Only the lines from the top of the data through the line with "Image resolution: width=900" should be repeated, each exactly as written.
"""
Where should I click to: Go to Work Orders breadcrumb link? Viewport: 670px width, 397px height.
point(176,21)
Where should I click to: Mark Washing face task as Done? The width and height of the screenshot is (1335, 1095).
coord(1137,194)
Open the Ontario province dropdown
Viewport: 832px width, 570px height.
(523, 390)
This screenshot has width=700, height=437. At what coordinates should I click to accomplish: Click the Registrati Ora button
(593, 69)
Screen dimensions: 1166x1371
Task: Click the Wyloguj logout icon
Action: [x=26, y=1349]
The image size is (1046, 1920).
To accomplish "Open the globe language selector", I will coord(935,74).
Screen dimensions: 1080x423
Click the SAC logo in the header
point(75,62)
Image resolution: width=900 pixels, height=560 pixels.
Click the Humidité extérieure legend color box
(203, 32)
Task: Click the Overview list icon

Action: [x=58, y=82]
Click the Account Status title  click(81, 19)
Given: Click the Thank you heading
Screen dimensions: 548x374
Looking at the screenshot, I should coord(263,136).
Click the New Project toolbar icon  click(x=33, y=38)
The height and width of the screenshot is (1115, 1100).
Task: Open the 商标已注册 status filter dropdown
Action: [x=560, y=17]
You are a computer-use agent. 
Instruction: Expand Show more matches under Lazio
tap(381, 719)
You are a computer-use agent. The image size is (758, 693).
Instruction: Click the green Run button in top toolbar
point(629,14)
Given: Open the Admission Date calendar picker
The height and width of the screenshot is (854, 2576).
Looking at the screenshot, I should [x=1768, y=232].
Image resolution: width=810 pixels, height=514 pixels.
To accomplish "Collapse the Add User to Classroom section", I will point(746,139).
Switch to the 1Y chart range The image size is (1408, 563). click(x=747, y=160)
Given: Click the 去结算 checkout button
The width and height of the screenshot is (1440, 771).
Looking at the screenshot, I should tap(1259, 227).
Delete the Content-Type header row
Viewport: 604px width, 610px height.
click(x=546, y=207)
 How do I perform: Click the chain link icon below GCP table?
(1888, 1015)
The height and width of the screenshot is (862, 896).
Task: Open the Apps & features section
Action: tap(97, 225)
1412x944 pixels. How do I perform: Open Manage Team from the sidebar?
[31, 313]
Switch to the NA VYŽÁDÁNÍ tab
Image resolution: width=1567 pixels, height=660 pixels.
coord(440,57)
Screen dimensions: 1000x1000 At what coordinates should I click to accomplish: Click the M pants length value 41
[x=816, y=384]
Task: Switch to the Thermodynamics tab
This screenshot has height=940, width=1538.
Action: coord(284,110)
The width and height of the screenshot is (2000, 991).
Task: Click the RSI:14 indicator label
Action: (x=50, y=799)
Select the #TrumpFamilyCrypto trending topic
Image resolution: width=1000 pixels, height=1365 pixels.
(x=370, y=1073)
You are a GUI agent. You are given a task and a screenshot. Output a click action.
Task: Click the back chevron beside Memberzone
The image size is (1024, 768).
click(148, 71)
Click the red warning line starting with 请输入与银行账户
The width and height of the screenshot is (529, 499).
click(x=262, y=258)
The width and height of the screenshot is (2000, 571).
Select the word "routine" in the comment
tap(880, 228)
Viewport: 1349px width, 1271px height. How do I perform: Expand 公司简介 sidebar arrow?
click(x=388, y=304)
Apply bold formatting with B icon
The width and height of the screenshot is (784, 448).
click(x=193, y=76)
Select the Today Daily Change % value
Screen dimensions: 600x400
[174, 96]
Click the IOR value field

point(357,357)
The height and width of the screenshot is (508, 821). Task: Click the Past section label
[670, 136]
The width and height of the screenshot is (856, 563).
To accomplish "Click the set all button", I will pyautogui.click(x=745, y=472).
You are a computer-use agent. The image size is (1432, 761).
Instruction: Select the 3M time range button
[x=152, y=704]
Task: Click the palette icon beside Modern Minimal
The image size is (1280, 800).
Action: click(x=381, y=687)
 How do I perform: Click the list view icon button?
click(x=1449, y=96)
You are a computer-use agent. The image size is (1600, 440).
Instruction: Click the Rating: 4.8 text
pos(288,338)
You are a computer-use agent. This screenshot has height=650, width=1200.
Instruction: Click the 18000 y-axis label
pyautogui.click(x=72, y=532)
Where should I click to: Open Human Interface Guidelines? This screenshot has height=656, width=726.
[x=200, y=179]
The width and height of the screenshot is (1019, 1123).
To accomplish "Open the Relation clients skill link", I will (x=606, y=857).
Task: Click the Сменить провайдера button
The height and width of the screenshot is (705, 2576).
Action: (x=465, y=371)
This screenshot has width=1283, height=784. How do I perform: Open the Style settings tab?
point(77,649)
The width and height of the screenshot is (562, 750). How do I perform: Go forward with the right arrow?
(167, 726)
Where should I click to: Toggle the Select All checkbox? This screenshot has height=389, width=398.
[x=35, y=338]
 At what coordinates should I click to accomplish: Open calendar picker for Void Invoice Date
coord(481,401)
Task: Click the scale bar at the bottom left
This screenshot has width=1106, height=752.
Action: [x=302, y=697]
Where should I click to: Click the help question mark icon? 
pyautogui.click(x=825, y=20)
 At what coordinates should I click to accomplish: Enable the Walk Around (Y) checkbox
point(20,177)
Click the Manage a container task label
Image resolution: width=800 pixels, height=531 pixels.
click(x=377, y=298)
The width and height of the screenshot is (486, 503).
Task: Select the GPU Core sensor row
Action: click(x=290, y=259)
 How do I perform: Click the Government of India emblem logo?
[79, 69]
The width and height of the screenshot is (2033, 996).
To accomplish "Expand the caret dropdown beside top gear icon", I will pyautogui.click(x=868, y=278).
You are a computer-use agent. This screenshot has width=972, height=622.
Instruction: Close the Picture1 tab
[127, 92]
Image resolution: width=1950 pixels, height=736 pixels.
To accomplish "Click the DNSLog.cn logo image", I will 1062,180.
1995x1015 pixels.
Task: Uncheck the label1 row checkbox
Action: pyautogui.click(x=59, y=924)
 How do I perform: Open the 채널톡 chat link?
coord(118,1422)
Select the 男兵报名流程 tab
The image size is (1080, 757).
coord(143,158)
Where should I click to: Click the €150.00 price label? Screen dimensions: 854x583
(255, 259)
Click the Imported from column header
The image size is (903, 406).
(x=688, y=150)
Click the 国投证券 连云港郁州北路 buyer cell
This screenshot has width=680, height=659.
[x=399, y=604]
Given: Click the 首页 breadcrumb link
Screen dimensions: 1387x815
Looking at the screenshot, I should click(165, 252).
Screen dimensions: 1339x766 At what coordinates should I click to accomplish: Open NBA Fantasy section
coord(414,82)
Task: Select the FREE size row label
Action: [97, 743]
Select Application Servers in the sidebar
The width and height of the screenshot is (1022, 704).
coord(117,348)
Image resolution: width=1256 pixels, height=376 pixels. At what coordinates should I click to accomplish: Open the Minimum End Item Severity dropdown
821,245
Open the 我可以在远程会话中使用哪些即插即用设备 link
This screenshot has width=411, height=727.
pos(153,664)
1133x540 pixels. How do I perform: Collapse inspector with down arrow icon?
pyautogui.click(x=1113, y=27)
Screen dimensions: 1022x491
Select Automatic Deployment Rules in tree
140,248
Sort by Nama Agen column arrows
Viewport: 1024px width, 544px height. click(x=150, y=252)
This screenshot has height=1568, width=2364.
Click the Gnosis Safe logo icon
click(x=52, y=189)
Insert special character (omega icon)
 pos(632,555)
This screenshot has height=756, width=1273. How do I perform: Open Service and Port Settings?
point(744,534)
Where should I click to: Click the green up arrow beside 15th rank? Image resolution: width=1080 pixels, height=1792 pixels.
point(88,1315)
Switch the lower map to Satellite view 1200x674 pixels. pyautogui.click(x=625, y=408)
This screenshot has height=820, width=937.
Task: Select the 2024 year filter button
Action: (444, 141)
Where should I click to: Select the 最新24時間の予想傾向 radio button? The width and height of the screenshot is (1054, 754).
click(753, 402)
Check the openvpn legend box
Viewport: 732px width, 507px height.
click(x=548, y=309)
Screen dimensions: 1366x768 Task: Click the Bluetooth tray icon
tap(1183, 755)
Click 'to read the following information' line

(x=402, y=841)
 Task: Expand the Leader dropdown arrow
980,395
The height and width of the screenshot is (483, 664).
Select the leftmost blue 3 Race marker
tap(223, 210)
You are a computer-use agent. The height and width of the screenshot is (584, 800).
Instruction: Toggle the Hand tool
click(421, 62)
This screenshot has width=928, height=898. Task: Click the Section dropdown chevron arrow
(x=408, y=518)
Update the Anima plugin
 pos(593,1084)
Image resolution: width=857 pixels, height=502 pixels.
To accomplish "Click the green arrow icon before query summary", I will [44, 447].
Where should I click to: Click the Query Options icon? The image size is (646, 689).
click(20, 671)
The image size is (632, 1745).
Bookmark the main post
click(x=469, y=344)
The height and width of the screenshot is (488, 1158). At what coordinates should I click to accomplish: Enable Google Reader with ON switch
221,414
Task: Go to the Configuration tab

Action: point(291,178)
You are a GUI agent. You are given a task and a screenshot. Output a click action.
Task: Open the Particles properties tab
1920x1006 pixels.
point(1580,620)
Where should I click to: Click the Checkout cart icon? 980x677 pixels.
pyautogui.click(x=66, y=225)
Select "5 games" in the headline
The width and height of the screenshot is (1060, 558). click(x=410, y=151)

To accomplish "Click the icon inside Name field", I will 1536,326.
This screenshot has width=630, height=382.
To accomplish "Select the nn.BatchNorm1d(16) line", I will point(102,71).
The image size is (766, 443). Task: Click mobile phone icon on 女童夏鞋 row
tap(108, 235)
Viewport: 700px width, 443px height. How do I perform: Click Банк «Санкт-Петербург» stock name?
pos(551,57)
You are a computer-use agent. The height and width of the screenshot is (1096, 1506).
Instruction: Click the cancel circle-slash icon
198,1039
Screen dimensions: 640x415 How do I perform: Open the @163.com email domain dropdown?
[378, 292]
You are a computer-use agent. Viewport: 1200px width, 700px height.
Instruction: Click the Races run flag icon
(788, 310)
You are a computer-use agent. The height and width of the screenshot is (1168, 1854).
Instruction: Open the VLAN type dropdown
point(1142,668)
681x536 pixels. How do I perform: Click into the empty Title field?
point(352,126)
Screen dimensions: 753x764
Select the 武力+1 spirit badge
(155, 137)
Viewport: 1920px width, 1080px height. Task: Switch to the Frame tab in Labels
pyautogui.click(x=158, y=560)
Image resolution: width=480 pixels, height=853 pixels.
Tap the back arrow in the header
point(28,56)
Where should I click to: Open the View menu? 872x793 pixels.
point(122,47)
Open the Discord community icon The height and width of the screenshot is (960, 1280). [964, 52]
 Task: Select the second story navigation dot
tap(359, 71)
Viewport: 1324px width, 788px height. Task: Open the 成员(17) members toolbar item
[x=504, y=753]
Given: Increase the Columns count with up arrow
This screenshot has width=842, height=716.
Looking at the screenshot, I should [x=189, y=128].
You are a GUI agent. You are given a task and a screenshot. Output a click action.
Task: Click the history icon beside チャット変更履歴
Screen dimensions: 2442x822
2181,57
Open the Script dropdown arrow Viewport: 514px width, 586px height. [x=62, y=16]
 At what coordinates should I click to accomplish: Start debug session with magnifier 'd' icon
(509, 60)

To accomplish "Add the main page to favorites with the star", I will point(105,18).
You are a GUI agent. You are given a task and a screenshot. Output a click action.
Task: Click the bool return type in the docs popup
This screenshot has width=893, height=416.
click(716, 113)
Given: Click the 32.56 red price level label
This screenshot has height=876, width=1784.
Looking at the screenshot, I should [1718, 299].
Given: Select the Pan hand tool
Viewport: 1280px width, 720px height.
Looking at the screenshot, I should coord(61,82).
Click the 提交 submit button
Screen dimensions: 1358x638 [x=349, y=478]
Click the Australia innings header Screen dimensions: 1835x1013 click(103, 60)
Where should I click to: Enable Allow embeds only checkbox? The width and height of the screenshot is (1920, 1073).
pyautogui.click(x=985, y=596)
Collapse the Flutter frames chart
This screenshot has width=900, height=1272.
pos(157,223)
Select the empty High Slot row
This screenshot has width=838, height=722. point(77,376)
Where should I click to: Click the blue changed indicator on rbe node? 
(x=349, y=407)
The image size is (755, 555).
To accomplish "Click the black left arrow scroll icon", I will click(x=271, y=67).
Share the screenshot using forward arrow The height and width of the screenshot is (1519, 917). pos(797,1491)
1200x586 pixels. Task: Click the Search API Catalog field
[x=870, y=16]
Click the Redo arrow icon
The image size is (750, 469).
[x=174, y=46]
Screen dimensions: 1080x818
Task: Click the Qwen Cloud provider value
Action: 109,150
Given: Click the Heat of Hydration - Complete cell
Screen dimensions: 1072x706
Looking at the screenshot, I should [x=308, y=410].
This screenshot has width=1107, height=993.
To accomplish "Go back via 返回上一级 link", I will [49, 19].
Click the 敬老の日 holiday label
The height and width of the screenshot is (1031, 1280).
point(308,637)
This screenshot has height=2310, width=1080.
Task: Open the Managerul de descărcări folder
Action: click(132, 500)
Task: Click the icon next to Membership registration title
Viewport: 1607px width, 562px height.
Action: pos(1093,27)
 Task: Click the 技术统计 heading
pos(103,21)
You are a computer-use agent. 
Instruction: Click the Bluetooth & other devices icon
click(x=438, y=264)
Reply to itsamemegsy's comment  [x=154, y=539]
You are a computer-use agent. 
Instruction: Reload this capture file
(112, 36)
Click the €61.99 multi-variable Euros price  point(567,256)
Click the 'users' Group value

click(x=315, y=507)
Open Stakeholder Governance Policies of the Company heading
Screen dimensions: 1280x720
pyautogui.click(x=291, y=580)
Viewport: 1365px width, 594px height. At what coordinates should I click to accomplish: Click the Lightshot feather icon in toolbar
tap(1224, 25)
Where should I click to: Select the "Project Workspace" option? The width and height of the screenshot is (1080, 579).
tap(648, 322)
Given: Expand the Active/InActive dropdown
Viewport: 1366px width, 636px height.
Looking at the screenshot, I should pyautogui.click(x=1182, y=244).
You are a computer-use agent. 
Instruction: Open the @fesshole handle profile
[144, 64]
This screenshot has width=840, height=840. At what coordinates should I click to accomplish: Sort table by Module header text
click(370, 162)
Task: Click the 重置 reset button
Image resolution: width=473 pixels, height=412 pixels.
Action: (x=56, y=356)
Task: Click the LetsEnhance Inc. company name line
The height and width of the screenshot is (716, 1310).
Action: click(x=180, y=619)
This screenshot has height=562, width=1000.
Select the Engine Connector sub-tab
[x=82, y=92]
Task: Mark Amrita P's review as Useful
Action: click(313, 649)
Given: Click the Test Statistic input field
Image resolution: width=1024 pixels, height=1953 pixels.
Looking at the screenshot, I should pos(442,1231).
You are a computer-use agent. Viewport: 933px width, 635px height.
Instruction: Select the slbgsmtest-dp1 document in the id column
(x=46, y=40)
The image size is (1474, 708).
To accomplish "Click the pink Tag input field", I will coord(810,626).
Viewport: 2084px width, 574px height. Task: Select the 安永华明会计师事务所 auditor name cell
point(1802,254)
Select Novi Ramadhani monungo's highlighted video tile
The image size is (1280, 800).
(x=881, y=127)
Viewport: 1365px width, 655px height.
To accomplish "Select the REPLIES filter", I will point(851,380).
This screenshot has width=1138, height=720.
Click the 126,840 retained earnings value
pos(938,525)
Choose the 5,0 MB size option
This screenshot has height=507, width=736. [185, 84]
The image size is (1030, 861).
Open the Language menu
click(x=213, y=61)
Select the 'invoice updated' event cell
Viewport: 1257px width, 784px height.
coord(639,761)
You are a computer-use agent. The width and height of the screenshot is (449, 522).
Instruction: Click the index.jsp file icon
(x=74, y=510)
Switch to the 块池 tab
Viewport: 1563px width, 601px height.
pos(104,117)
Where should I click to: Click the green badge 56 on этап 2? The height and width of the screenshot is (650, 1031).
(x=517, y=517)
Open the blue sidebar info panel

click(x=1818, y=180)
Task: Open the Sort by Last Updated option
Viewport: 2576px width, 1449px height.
"""
Your response:
Where should I click to: Go to Work Orders breadcrumb link? Viewport: 670px width, 397px height.
point(176,21)
Where should I click to: Mark Washing face task as Done? The width and height of the screenshot is (1335, 1095).
coord(1137,194)
Open the Ontario province dropdown
Viewport: 832px width, 570px height.
(523, 390)
This screenshot has width=700, height=437. At what coordinates should I click to accomplish: Click the Registrati Ora button
(593, 69)
Screen dimensions: 1166x1371
Task: Click the Wyloguj logout icon
Action: [x=26, y=1349]
The image size is (1046, 1920).
To accomplish "Open the globe language selector", I will coord(935,74).
Screen dimensions: 1080x423
Click the SAC logo in the header
point(75,62)
Image resolution: width=900 pixels, height=560 pixels.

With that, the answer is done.